第135話 ブラッドリーの本音
ドアを開けてくれたのは年若いフットマンだった。
ブラッドリーに会わせて貰いたいと告げると、すぐに彼は返事を聞きに行ってくれた。そして5分程その場で待たされた後、僕は応接室へ通された――。
「凄い装飾品だな……」
応接室の壁面には大きな絵画が幾つも並べられていた。天井からは豪華なシャンデリアがぶら下がり、床は重厚なえんじ色のカーペットが敷かれている。
テーブルは大理石だし、椅子は皮張りソファだった。
壁に掛けてある絵画をじっと見ていると、不意に声を掛けられた。
「アドルフ、お待たせ」
振り向くと室内にブラッドリーが現れ、僕の向かい側のソファに腰を下ろした。
「ブラッドリー。突然押しかけてごめん」
「ごめん……か」
フッとブラッドリーは笑うと膝を組んだ。
そこへ……。
「失礼致します」
年若いメイドさんが紅茶を乗せたトレーを運んでくると、僕達の前に置いてくれた。
「ありがとう」
笑みを浮かべてお礼を述べると、途端に真っ赤になるメイドさん。
「い、いえ。失礼致します」
頭を下げて、メイドさんがすぐに部屋を出て行くとブラッドリーが肩をすくめた。
「全く……相変わらずだよな。お前は」
「え?」
「俺は昔からお前のそういうところが嫌だったんだよ。誰にでも愛想よく振舞って……」
そしてブラッドリーは紅茶を手に取ると口をつける。
「そう……か」
ついに彼は本音を口にした。
「何だ?あまり驚かないんだな?」
意外そうな顔で僕を見るブラッドリー。
「それはいくら何でも気付くよ。あんなことがあったんだからね」
口には出さなかったけれども、彼は気付いたようだ。
「あんなこと?ああ、お前が本当に言われた通り馬の腹を触るとは思わなかったよ。まさかとは思ったが……やっぱり今回は演技じゃなかったんだな。以前のお前ならあんな真似絶するはずないし」
「演技?」
一体何のことだろう?
「お前……またそうやって惚けるのか?俺が何も気づいていないとでも思っていたのか?」
だんだんブラッドリーの口調がイライラしたものに変わって来る。
「アドルフ。6年前に突然演技を始めたのは俺の為だったんだろう?だったら何で途中で演技をやめるんだよ。俺がいい加減エディットにお前を諦めさせるように言ったからか?それで惜しくなったんだろう?」
「え?何だって?」
ブラッドリーがエディットに僕自身を諦めさせるように言った?そんな話……僕は知らない。

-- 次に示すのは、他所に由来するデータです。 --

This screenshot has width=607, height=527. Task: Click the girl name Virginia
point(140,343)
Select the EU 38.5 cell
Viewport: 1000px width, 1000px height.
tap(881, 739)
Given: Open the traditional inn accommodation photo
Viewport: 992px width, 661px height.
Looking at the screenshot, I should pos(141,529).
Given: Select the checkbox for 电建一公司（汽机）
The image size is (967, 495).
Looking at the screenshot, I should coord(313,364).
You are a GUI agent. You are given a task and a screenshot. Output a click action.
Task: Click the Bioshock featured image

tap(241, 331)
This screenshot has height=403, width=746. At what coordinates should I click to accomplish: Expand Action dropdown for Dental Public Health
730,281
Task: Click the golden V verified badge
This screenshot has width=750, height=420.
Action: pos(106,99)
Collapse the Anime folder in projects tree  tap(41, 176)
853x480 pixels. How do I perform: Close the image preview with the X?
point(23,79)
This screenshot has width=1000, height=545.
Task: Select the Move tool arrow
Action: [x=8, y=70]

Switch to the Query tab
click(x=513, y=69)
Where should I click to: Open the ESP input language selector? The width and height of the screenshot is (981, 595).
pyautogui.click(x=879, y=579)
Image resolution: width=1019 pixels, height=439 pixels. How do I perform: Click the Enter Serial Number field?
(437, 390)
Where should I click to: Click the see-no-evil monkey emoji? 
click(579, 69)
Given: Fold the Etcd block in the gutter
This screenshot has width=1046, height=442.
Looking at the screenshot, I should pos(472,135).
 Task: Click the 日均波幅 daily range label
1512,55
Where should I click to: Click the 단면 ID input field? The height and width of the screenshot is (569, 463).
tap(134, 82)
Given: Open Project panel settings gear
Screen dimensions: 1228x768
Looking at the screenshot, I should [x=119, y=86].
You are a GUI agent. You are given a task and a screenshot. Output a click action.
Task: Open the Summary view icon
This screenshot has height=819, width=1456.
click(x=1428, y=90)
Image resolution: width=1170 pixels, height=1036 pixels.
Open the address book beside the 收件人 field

「何だよ。その顔は……訳が分からないフリしたって、もう俺は騙されないからな。ああ、それとも何か?以前馬に蹴られたショックで本当に記憶を無くしてしまったか?何しろあの時からお前は別人のように……というか、昔のお前に戻ってしまったもんな」
「ブラッドリー……」
駄目だ。僕には彼が何を言っているのか理解出来ない。アドルフとしての記憶が無いと言う事がこれほどもどかしく感じたことは今まで無かった。
ブラッドリーの話はまだ続く。
「小学校の卒業記念パーティーで俺がどれ程ショックだったかお前に分かるか?挙句に、勝手に俺を追いかけてきて、俺が投げた石を避けて勝手に階段から落ちやがって……なのに、お前は何も知らないふりして惚けたよな?それがどれだけ俺に罪悪感を持たせることになったか、お前には理解できないだろう!」
彼は憎悪に満ちた目で僕を睨みつけて来た、その時……。
「い、今の話……本当ですかっ?!」
突然部屋に声が響き渡り、振り向くとそこには顔を真っ青にさせたエディットが立っていた――。